Lets talk about Capacitors
I’ve worked on many consoles and computers affected by bad capacitors. So here is a short article about what can happen, how to spot problems, and what can be done to fix them.
If you have looked at a computer or console board you’ll have seen them. The barrel shaped things dotted around the board or clustered together. Most of the time they do their job very well, but after many years things start going wrong.
Firstly I don’t want to alarm anyone. Not all consoles are affected by bad capacitors. I find some are more likely to have problems, some almost never have problems. Then there are the consoles that absolutely should have all the capacitors replaced ASAP. the only worrying thing is that computers and consoles with bad caps can continue working fine for a long time until running into AV or stability issues.

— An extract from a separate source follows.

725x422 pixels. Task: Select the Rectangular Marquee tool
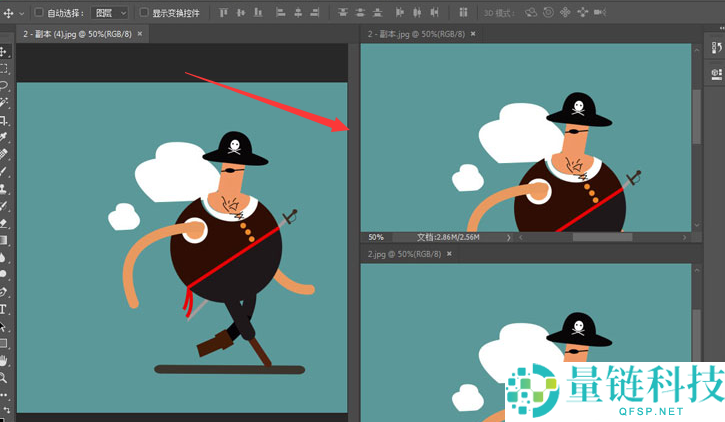(5, 68)
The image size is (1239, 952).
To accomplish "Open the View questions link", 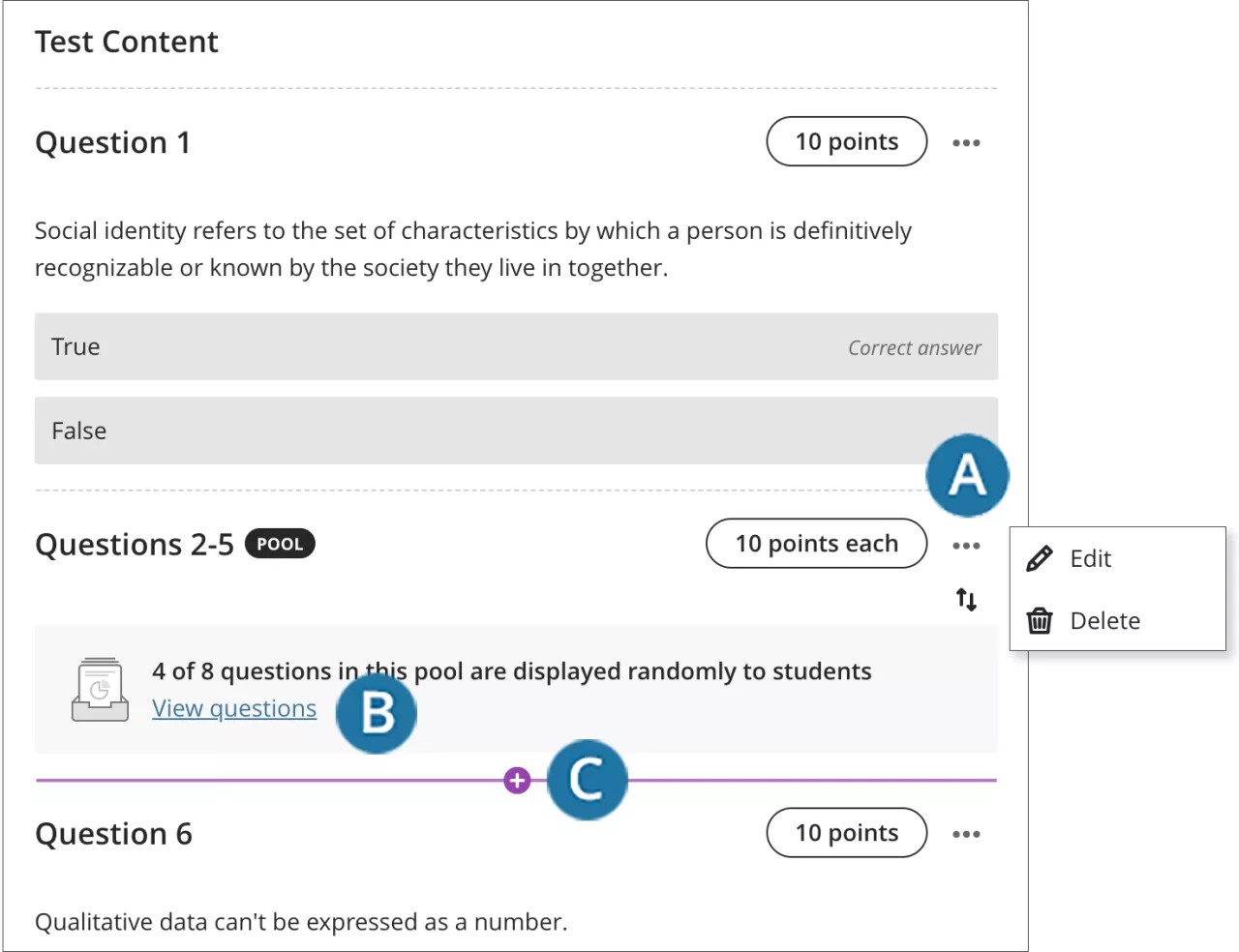I will coord(233,708).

Worst offenders seen by myself.
- NEC PC engine DUO
- Sega CD1 or Mega CD1
- Sega Game Gear
- NEC PC engine (GT handheld or LT)
- Amiga 4000/1200/600
- Amiga CD32
Other less common cases
- Microsoft Xbox (original black console, some revisions)
- Panasonic 3DO
- Jamma boards (usually clones with cheap parts)
- Sega CD2 or Mega CD2
- Amiga 500/500+
What causes a cap to go bad?
Its hard to fully answer this. Not all capacitors go bad, even ones 30 years old may be just fine. Some problems may be related to heat. Perhaps caps are located too close to a heat source and not rated for the correct temperature. Some may be from cheap stock and selected to save the manufacture money. This practice is common and seen everywhere sadly. Lastly, in the case of the Amiga CD32, the cap may be just installed backwards!
The rating and workload of a capacitor is an important factor too, and can sometimes be a factor in cost-cutting for the manufactures. If a circuit is requiring a capacitor to provide 220µf (rating of capacity) at say 16v maximum, a 16v capacitor may be selected. it will provide a steady 220µf up to 16v in operation as needed, but not for as longer life span as a 25v cap.
The reason for not using a 25v capacitor in the first place is cost. The difference is only going to be a couple of pence/cents but when ordering 100,000+ of these things it soon becomes expensive. So the lowest value possible is usually selected.
What happens when capacitors go bad?
Firstly nothing for a long time. This makes early diagnosis hard as the console/computer may just continue to operate without symptoms for a very long time. When they got to a certain point the capacities values of the capacitors are no longer correct and we start to find problems with sound/video or crashing and restarting.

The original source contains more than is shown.